Honeysuckle Creek Tracking Station 1969 by Hamish Lindsay
Though we are listening to the recorded audio of the astronauts, what is being analyzed are the audio signals moving through the electrical coil of the speaker creating an electromagnetic field and not the mechanical sound waves generated by the speaker. Within this field is a gradual increase in the field frequency, perhaps similar to a doppler shift, that indicates the presence of the Yankee Clipper as it passes overhead. Below is a chart of the orbits of the Yankee Clipper. I circled the landing site of Apollo 12 LM Intreped in blue and the loss of signal (LOS) location is marked in yellow.
Yankee Clipper LOS Chart- NASA
Here is the audio segment of the voice communications made by the Apollo 12 astronauts as an mp3 audio file. The transcript of the communications is below where astronauts Pete Conrad and Alan Bean are donning there spacesuits in the LM Intrepid as Richard Gordan is passing overhead in the CSM. I marked the approximate times where the frequency begins to shift upwards, rises to a maximum and then gradually decrease as the Yankee Clipper passes out of communication line of sight.
Audio recording obtained from Apollo 12 Flight Journal, ALSJ Preparations for EVA-1 GET 114:28:14 to 115:15:39
114:48:54 Bean: Will do, Pete. Will do.
114:48:55 Conrad: I’ll get you all buttoned up. (Pause)
114:48:58 Bean: Looks fine. Let me pull your visors down a little bit.
114:49:00 Conrad: Yeah; that a boy.
114:49:02 Bean: Good. Let me get these…(Garbled)
114:49:03 Conrad: Okay; let’s leave my gloves off while I get your helmet and visor on.
114:49:06 Bean: All right.
114:49:08 Conrad: Your helmet. Hand me that (LEVA) and I’ll hold it for you. (Pause)
114:49:13 Bean: There you go. Let me slide that on my head. (Pause; helmet clacking noises) I’ll hold it up if you’ll…
114:49:32 Conrad: Locked.
114:49:33 Bean: No, no.
114:49:35 Conrad: Oh, wait a minute.
[Frequency is beginning to shift upwards]
114:49:38 Bean: Okay?
114:49:39 Conrad: Locked.
114:49:40 Bean: Looks good. Everything looks…
114:49:44 Conrad: Hold everything just a second. (Pause) Okay. (Pause) Wait a minute. Yeah; I checked that for you.
114:49:59 Bean: Okay. (Pause)
114:50:06 Conrad: Okay.
114:50:07 Bean: Super. (Pause)
114:50:12 Conrad: There you go.
114:50:13 Bean: Okay. Oh, look; (garbled).

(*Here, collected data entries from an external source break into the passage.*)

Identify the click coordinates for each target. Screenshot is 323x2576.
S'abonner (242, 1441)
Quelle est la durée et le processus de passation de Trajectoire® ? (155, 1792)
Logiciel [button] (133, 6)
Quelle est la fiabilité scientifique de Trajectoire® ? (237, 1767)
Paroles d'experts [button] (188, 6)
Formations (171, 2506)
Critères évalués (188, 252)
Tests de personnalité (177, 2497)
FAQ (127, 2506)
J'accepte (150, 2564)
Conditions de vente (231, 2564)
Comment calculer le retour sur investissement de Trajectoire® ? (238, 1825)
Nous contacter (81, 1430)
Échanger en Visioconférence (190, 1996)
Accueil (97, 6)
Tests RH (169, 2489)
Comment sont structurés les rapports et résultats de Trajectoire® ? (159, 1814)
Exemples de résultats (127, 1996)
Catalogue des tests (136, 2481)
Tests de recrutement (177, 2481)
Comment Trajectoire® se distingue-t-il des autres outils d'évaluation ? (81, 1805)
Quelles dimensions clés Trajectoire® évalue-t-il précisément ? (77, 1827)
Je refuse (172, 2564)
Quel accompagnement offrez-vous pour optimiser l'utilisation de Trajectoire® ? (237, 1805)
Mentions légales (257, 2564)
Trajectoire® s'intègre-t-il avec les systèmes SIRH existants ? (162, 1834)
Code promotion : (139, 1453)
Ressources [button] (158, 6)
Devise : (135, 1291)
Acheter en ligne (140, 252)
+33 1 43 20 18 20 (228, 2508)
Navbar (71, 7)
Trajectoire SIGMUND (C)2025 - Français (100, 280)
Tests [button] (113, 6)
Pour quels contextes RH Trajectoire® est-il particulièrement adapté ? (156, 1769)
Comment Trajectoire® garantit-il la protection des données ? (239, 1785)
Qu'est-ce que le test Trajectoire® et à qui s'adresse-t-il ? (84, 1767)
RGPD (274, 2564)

114:50:17 Conrad: Hold up your PLSS and…Wait a minute; let me get all of this out first. (Pause) Out and about. (Pause) There you go.

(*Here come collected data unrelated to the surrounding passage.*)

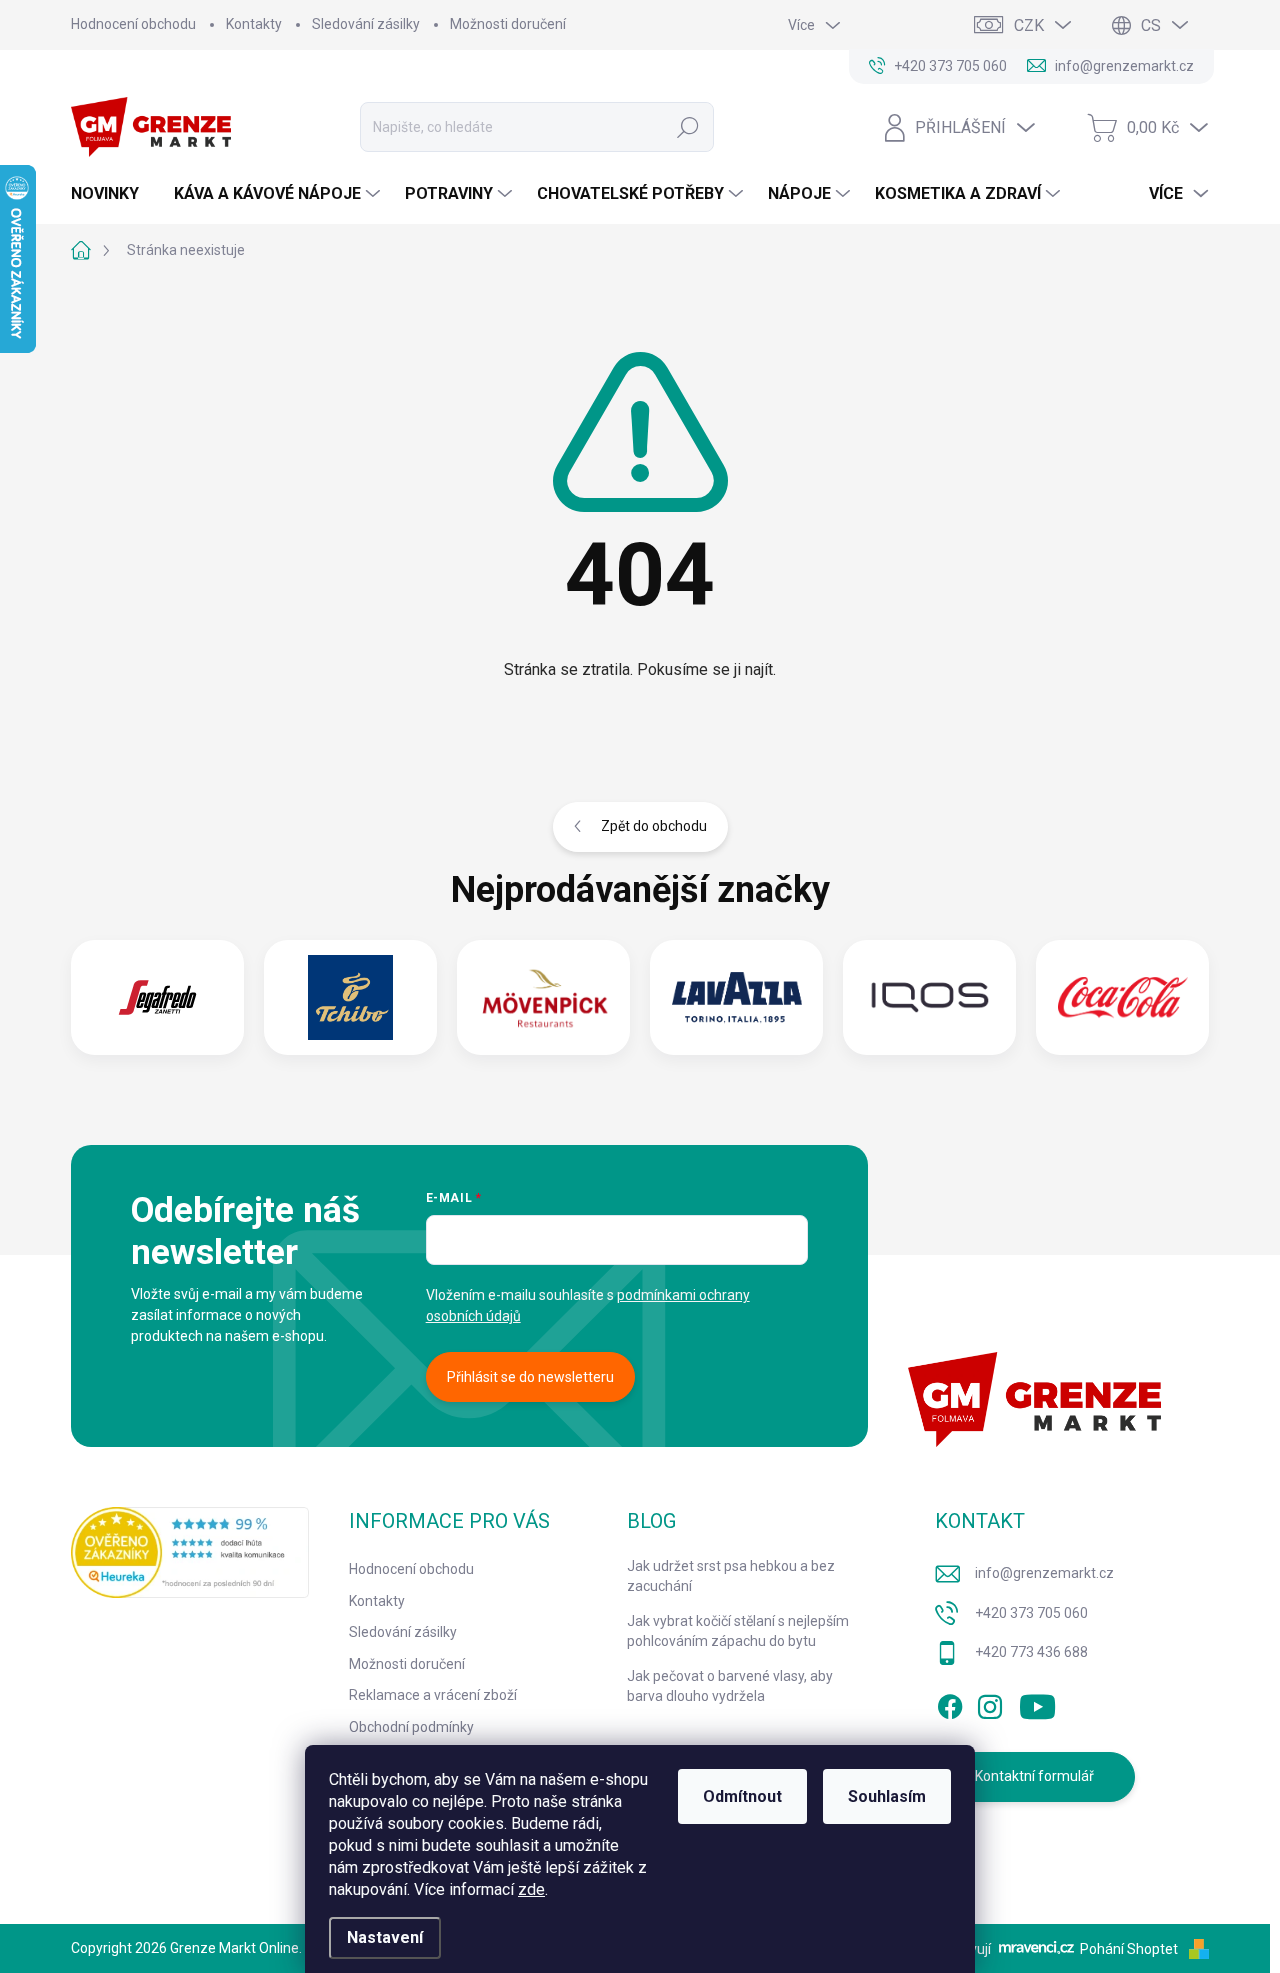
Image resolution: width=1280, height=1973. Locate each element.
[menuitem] (112, 194)
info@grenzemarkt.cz (1044, 1573)
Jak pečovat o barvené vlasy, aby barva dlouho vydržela (730, 1686)
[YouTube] (1037, 1703)
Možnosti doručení (508, 24)
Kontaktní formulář (1034, 1776)
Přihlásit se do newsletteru (530, 1377)
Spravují (965, 1949)
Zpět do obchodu (654, 826)
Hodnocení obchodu (133, 24)
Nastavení (385, 1937)
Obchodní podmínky (411, 1727)
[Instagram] (990, 1703)
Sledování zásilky (366, 24)
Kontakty (254, 24)
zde (531, 1889)
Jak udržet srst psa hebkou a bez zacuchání (731, 1576)
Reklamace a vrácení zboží (433, 1695)
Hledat (688, 127)
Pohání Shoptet (1130, 1949)
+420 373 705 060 (1031, 1613)
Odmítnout (742, 1796)
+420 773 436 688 (1031, 1652)
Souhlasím (887, 1796)
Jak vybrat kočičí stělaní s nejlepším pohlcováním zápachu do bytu (738, 1631)
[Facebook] (950, 1703)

114:50:31 Bean: Okay. (Pause) Okay; what does it (the checklist) say next?
114:50:38 Conrad: Now we need a set of gloves.
[Close to maximum shift in frequency
114:50:39 Bean: Okay.
114:50:40 Conrad: Now, let me just turn real slow. (Pause)
114:50:48 Gibson: Yankee Clipper, Houston. One minute to LOS. And we'll be giving you a P22 Pad at AOS.
(Long Pause) Yankee Clipper; Houston. 30 seconds to LOS.
[Frequency begins to drop.]
114:51:25 Gordon: Roger. See you next pass.
[Comm Break.
Dick Gordon in (Command Service Module) is just about to go behind the Moon.
114:51:55 Conrad: Boy, you can tell those are brand new gloves; I can hardly get my fingers down 'em. (Pause) (Garbled)
114:52:21 Conrad: Before you cover your wrist (with the outer gauntlet), let me check your (wrist) lock (as per checklist). (And) check mine. (Pause)
[Frequency has shifted down to base line]
The key insight is that the electromagnetic frequencies, in the form of voice communications, contain information (frequency shifts) that indicate the approach and transit of a spacecraft 60 nautical miles above the surface. Though I do not understand the underlying physics as to why this is occurring, detecting the doppler-like shift in the frequency in the audio recordings, as subtle as they are, is possible. Researchers now know where to look for the data. The compound electromagnetic frequency matches extracted from the audio recording indicating the presence of the orbiting Yankee Clipper can be requested by researchers investigating this process.